## Problem set
1. According to the Yelp data science project page, which dataset supplied the data for all four questions?
2. From the Yelp data science project page, copy the text between "import pandas as" and "in open(DATA_PATH+path, encoding='utf-8')])", inclusive.
3. List every distinct JSON file name given in the Yelp data science project page's list of files used for each question.

## Text passage
-------

# CS396 Data Science: Project

### Project Overview
This project aims to understand any underlying biases or trends on Yelp by answering the following questions:
1. Is there a correlation between a user's activity/popularity and their review score distribution?
2. Do Yelp users have similar behaviors to their friends on the platform?
3. Is there a correlation between review score and whether it was made during the business' operating hours?
4. Is there a correlation between number of reviews on a business and its score distribution?

### Data Used
All of these questions were answered using various data sources included in the Yelp Open Dataset. The specific files used for each question are listed below:
1. user.json, checkin.json, review.json
2. user.json, checkin.json, review.json
3. business.json, review.json
4. business.json, review.json

## Environment Setup and Utility Functions

In [38]:
DATA_PATH = '../../yelp_dataset/'

import pandas as pd
import json



def load_data(path):
    """Load Yelp data file
    Currently only JSON and pickle format supported
    
    function(string) => pd.DataFrame"""
    f_type = path.split('.')[-1]
    
    if f_type == 'json': 
        return pd.DataFrame.from_records([json.loads(l) for l in open(DATA_PATH+path, encoding='utf-8')])
    elif f_type in ['pickle', 'pkl']:
        return pd.read_pickle(DATA_PATH+path)
    else:
        raise ValueError('Unsupported file type provided "{0}"'.format(f_type))
        

def save_data(df, path):
    """Save pd.DataFrame to specified file
    Currently only JSON and pickle format supported
    
    function(pd.DataFrame, string) => None"""
    f_type = path.split('.')[-1]
    
    if f_type == 'json':
        with open(DATA_PATH+path, 'w', encoding='utf-8') as out:
            for i, r in df.iterrows():
                print(r.to_json(), file=out)

-------

## Information provided
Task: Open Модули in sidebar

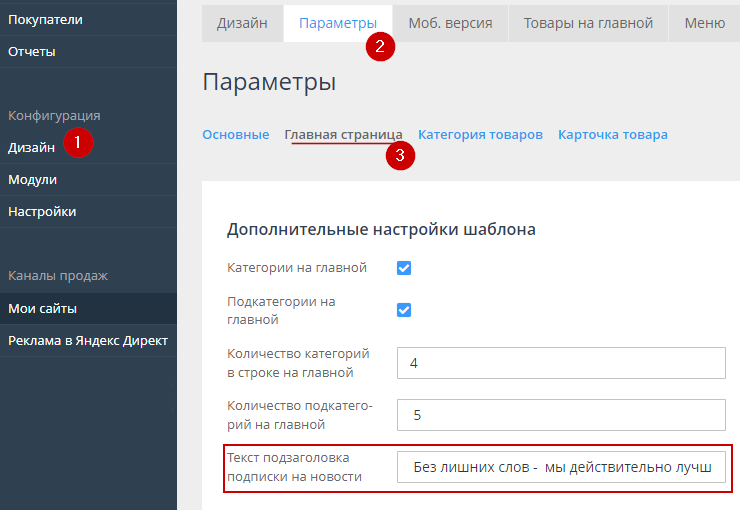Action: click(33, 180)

-------

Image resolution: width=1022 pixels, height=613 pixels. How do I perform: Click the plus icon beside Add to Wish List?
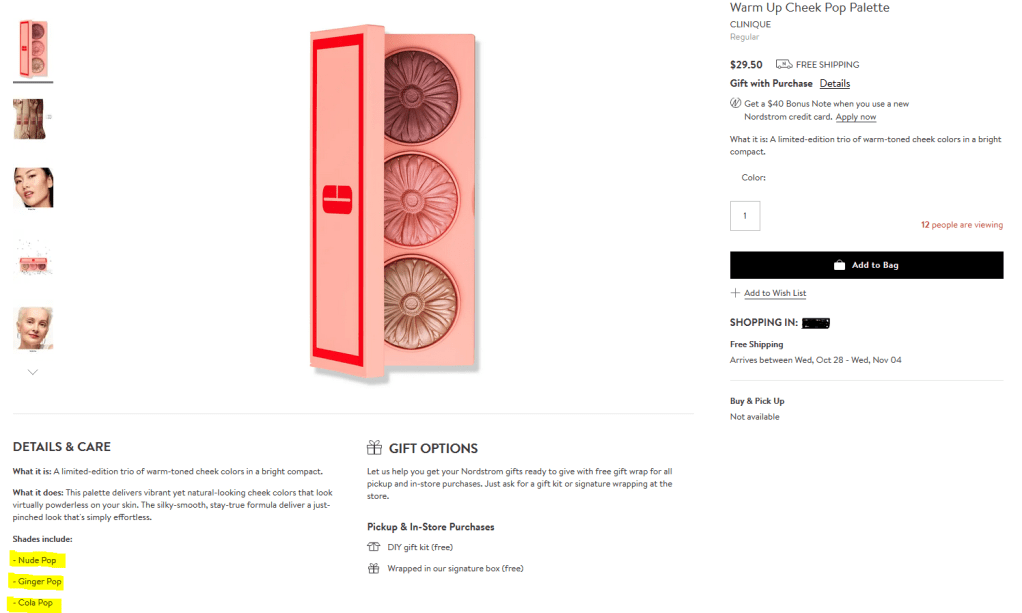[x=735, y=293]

-------

## Answers
1. The Yelp Open Dataset.

2.
import pandas as pd
import json



def load_data(path):
    """Load Yelp data file
    Currently only JSON and pickle format supported
    
    function(string) => pd.DataFrame"""
    f_type = path.split('.')[-1]
    
    if f_type == 'json': 
        return pd.DataFrame.from_records([json.loads(l) for l in open(DATA_PATH+path, encoding='utf-8')])

3. user.json, checkin.json, review.json, business.json